START AVAILABLE DATA

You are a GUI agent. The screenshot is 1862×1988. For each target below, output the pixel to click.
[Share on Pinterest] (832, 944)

END AVAILABLE DATA
START AVAILABLE DATA

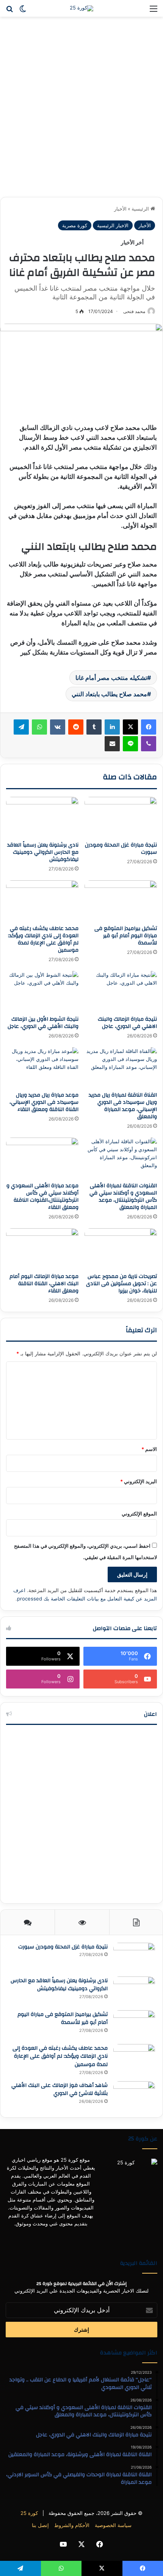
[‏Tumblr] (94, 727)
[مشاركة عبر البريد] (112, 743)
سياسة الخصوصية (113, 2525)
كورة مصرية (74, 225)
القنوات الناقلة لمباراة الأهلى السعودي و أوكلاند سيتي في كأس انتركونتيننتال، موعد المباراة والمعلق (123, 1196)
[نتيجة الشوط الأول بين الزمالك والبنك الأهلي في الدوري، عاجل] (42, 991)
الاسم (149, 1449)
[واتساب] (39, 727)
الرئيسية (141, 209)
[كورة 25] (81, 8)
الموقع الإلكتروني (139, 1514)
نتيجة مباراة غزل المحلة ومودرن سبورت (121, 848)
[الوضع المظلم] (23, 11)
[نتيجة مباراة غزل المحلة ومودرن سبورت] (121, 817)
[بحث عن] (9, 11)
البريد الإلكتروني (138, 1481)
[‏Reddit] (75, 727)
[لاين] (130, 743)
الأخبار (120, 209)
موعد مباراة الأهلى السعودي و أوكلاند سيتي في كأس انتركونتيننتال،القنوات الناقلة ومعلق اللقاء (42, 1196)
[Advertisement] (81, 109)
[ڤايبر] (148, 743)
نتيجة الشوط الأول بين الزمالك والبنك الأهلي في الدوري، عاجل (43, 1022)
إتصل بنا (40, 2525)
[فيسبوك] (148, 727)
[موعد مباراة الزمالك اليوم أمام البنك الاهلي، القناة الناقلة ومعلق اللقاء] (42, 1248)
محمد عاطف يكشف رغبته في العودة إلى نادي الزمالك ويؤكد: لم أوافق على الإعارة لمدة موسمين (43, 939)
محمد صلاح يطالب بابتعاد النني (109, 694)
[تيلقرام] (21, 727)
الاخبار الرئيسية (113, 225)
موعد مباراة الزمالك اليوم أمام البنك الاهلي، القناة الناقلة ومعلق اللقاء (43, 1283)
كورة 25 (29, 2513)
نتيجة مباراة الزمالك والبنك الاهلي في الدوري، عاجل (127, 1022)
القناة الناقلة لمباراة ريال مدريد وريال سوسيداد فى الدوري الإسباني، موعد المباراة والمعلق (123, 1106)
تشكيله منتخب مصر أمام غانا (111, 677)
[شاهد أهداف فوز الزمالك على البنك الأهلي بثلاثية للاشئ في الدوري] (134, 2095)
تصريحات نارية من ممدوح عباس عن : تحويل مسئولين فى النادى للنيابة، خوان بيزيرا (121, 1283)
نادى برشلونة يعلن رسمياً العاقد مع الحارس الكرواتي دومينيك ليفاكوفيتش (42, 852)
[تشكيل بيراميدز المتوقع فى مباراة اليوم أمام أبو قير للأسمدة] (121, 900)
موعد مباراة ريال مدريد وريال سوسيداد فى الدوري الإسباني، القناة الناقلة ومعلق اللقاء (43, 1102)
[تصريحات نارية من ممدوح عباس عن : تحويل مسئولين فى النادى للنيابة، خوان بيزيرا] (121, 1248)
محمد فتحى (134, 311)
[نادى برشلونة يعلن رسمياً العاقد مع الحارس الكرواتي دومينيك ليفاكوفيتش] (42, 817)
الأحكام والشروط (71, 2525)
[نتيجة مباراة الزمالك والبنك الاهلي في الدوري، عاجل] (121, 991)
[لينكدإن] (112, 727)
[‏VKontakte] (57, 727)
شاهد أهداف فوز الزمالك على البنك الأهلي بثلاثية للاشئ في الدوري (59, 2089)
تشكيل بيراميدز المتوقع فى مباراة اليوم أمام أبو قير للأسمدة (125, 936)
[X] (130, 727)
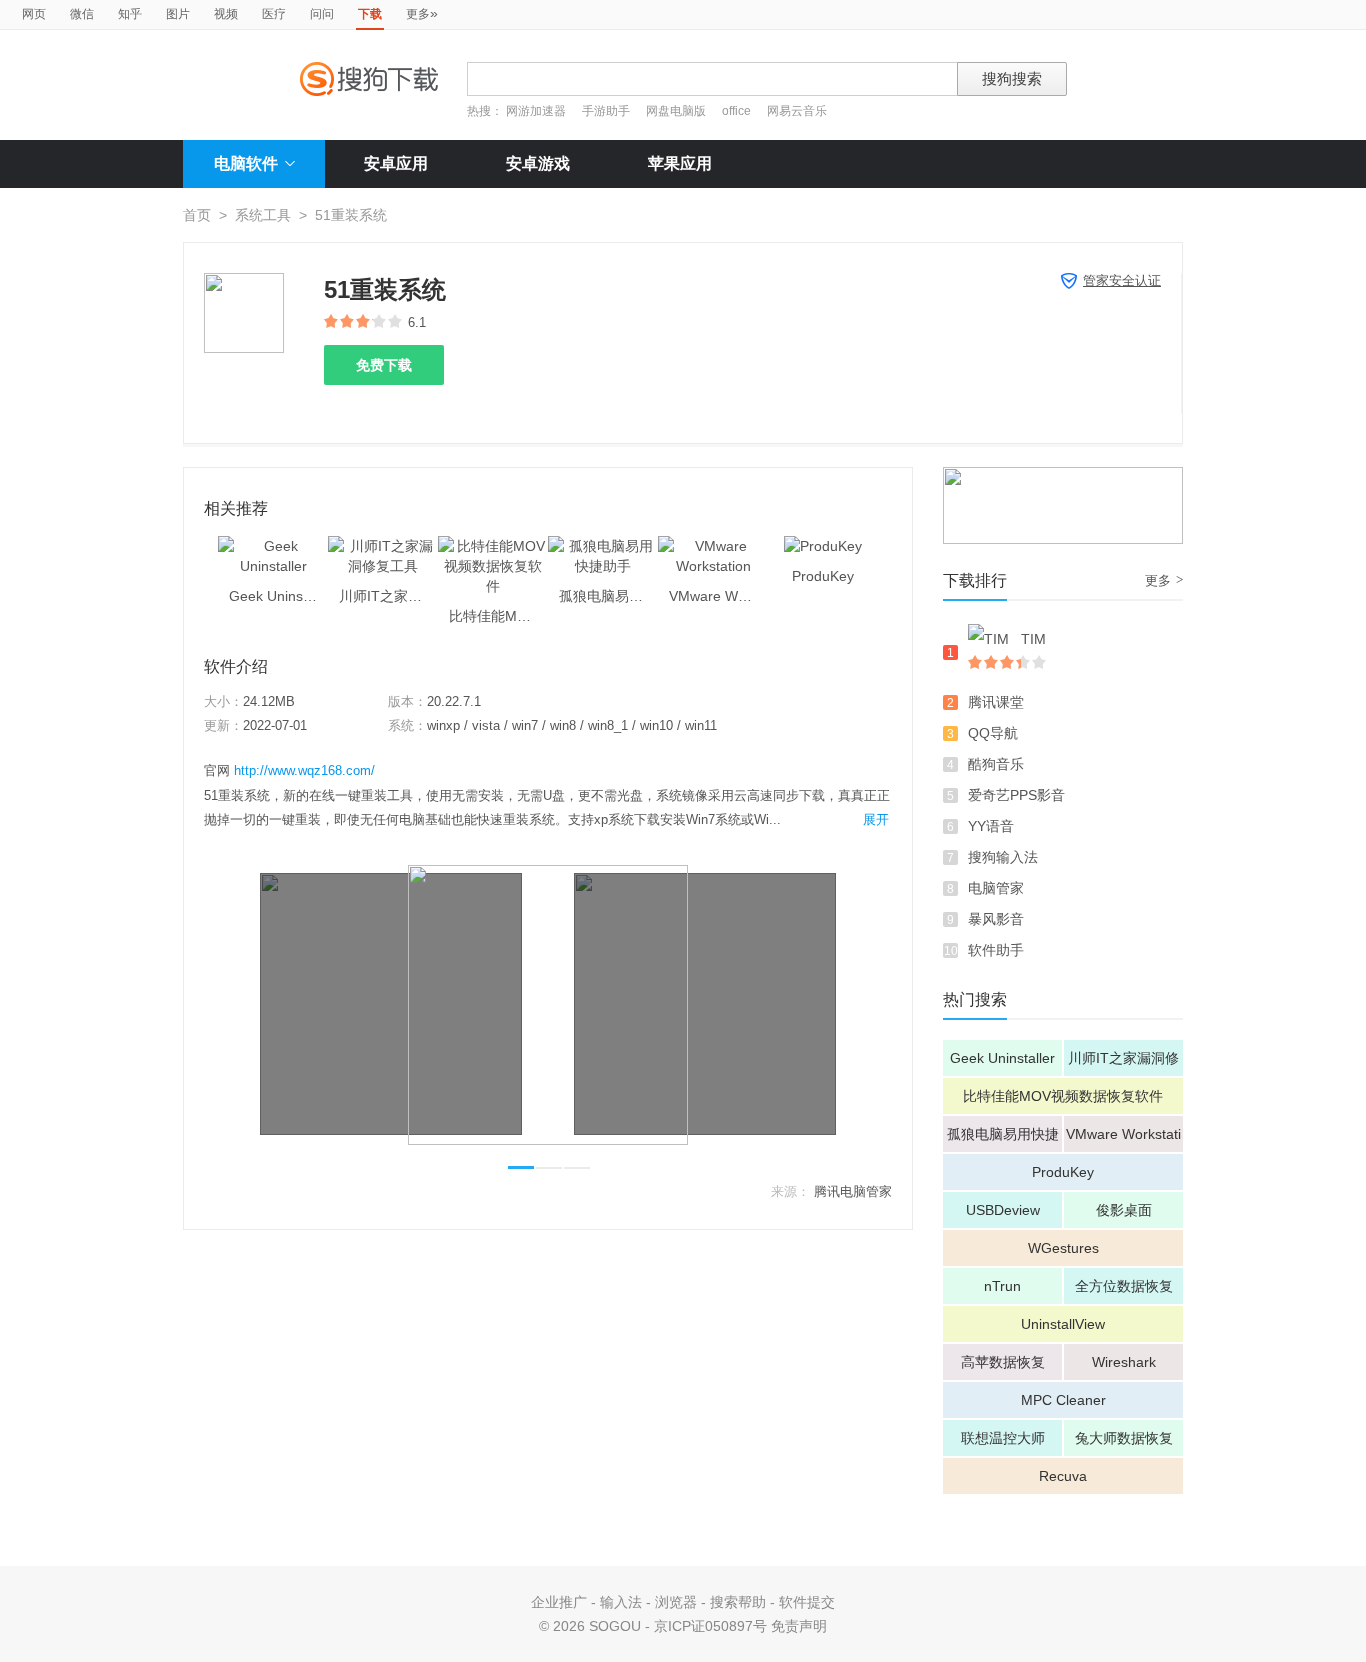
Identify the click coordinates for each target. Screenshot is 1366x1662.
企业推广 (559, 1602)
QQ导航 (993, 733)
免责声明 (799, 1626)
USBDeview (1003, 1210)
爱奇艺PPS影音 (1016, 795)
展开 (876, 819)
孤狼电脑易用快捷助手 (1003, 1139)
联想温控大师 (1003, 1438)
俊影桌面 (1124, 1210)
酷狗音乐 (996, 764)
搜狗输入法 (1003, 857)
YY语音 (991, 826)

END AVAILABLE DATA
START AVAILABLE DATA

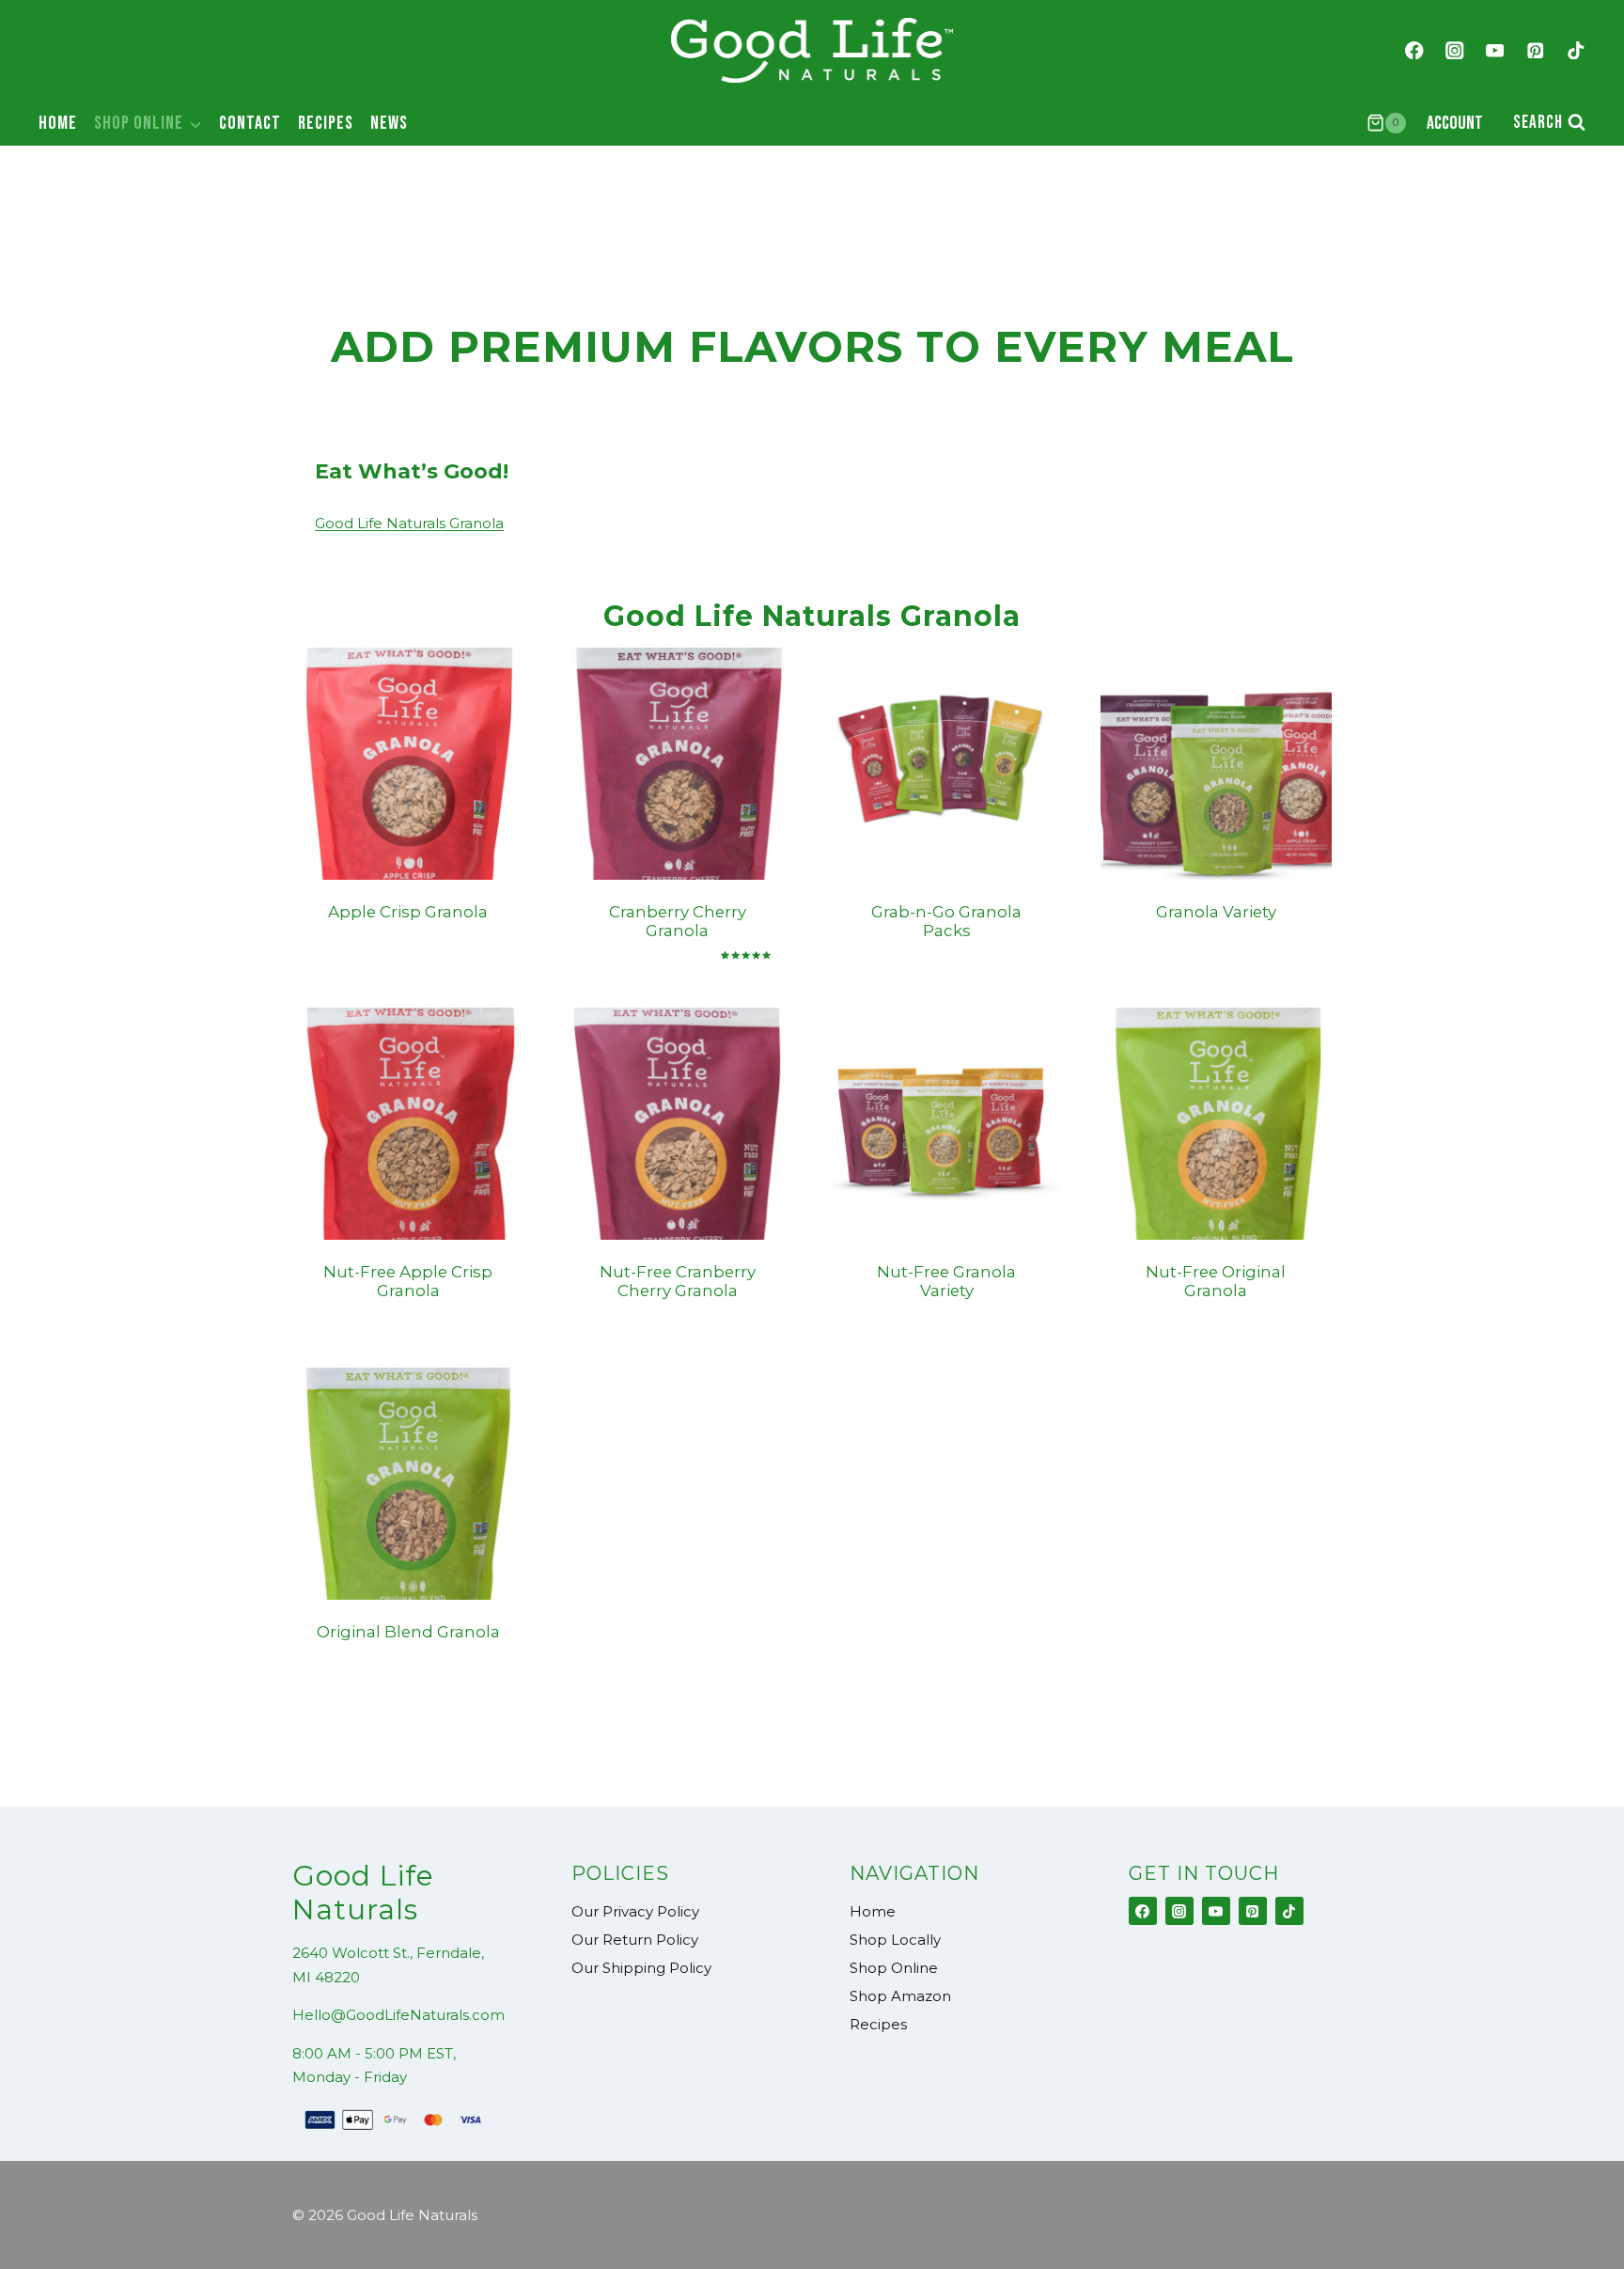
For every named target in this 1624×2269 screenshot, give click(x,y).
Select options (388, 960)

END AVAILABLE DATA

ACTIVITY: Filter the records above for the string "الإلكتروني" and copy each matching line.

SOLUTION TO THIS PROBLEM:
الموقع الإلكتروني (139, 1514)
البريد الإلكتروني (138, 1481)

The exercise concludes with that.